Jack Black in 'Year One' Year One: How do you put Jack Black and a bunch of other reasonably funny people together and wind up with...this? Sony/Columbia Pictures
 

by Linda Holmes

I almost walked out of Year One about five minutes into it. Five minutes, no kidding. It wasn't something I had to see, and its lifelessness was so aggressive that it was very hard to believe it was going to get better.

It didn't. And it raises a question, which we'll come back to.

Later, walking out at the actual end of the movie, these are the two comments I overheard: (1) "Those were the longest 97 minutes of my life." (2) "I would have been so much madder if I had paid to see that." (It was a preview audience.) Note that these are not your average "That stunk" comments.

You can tell a lot from its very few "positive" reviews. Manohla Dargis in the New York Times, who made this a "Critic's Pick," quotes two lines from the movie: "Everything is weird" and "You want some of that?" ...Hilarious? She spends significantly more time quoting Carl Reiner and Mel Brooks.

(Incidentally, Dargis' use of the word "highbrow" to describe a movie that relies this heavily upon poop jokes and unceasing gay-panic humor is an instant classic.)

Or here, David Hiltbrand of the Philadelphia Inquirer describes a representative scene:

The itinerants are constantly being forced into bondage. At one point Zed, explaining his reluctance to trust Cain, says to him, "You did sell us into bondage." "Hold a grudge much?" responds the king of fratricide. "That was like a fortnight ago."

Yes. Yes, that is exactly what the movie is like. The movie is like that, for an hour and a half. You see, David Cross is playing Cain, who's from Biblical times, but he says stuff like "Hold a grudge much?" This is where you're supposed to laugh hysterically.

Wondering why, after the jump...

Jack Black and Michael Cera are at their worst, both playing nothing but their most overexposed tics. Cera, in particular, is a trickier screen presence than he seems to be -- yes, he's always hangdog and deadpan, but in Juno and Superbad, and especially in Nick And Norah's Infinite Playlist, he cuts all that with enough intelligence that he doesn't just seem whiny and passive, like he does here.

### Aim of the task:
Reproduce verbatim the passage of the Year One review that begins at "by Linda Holmes" and ends after "come back to.".

### Record extracts:
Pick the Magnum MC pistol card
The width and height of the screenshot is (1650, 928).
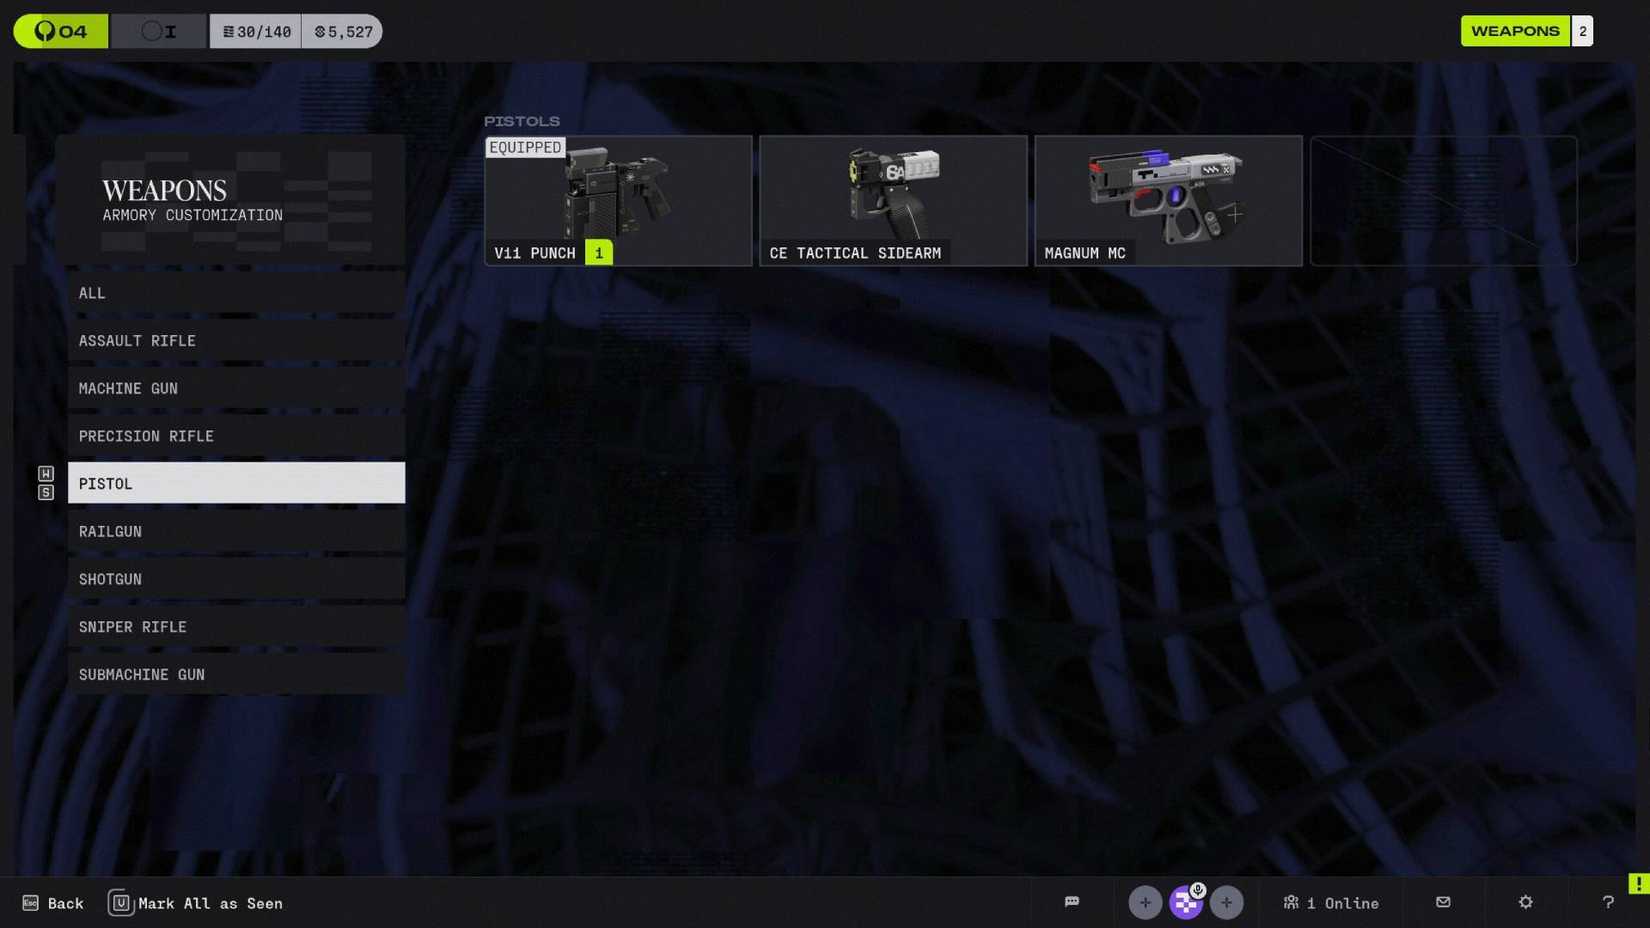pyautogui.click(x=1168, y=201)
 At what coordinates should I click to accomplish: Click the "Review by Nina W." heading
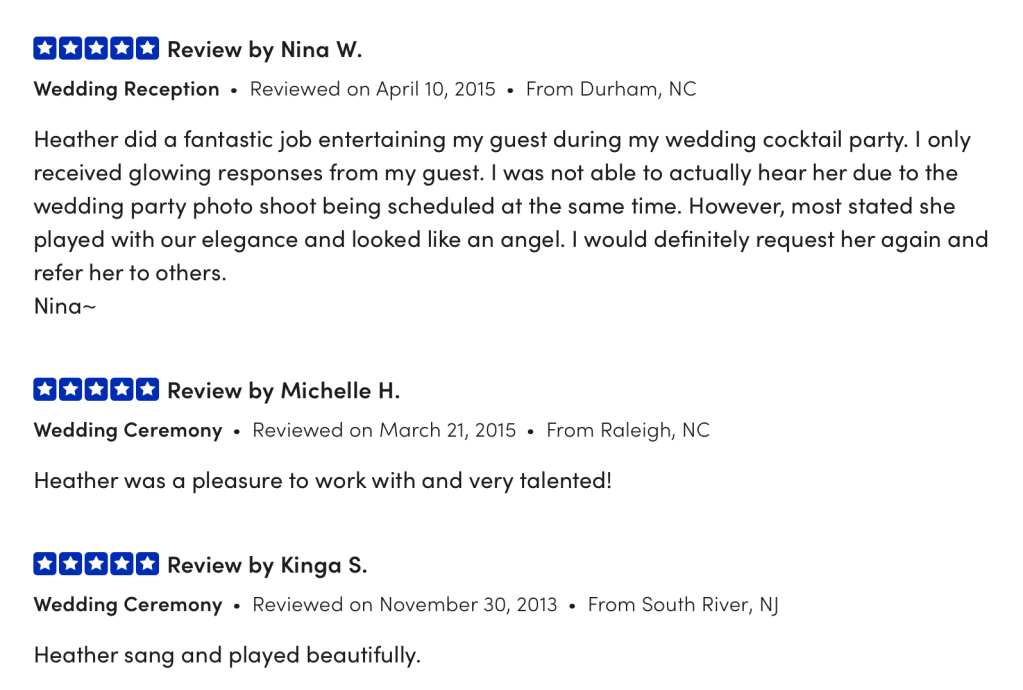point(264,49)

...

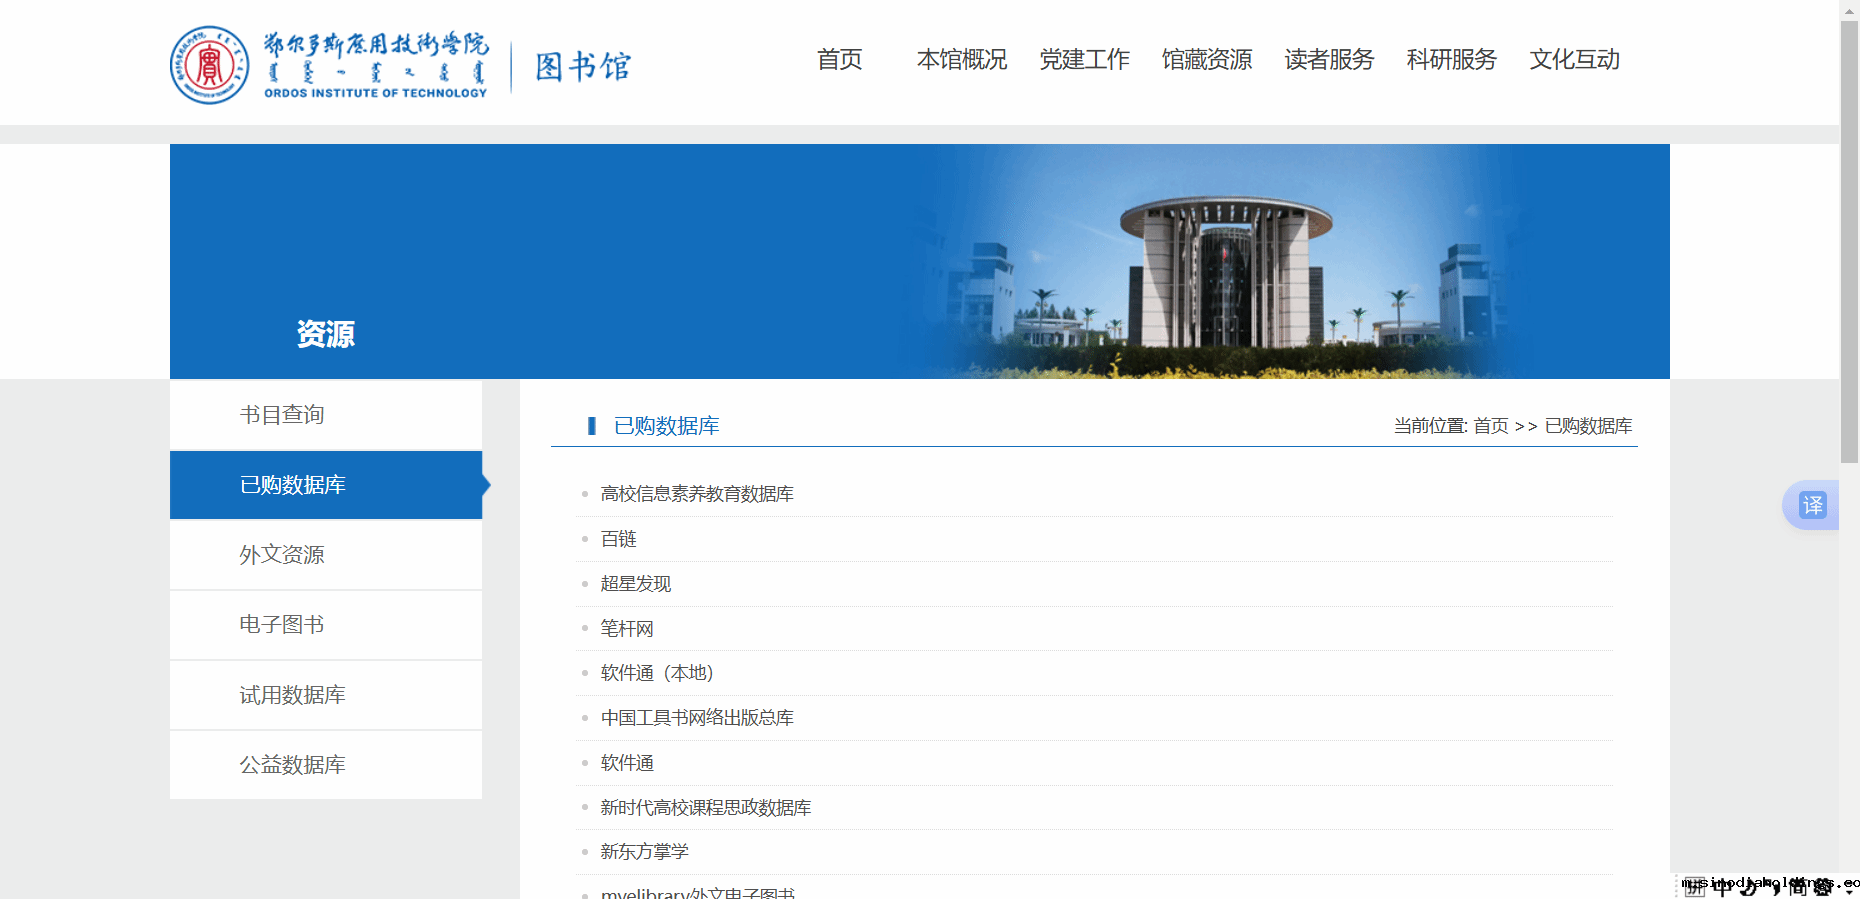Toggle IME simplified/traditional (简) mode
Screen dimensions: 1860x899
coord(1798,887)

### Response area:
by Linda Holmes

I almost walked out of Year One about five minutes into it. Five minutes, no kidding. It wasn't something I had to see, and its lifelessness was so aggressive that it was very hard to believe it was going to get better.

It didn't. And it raises a question, which we'll come back to.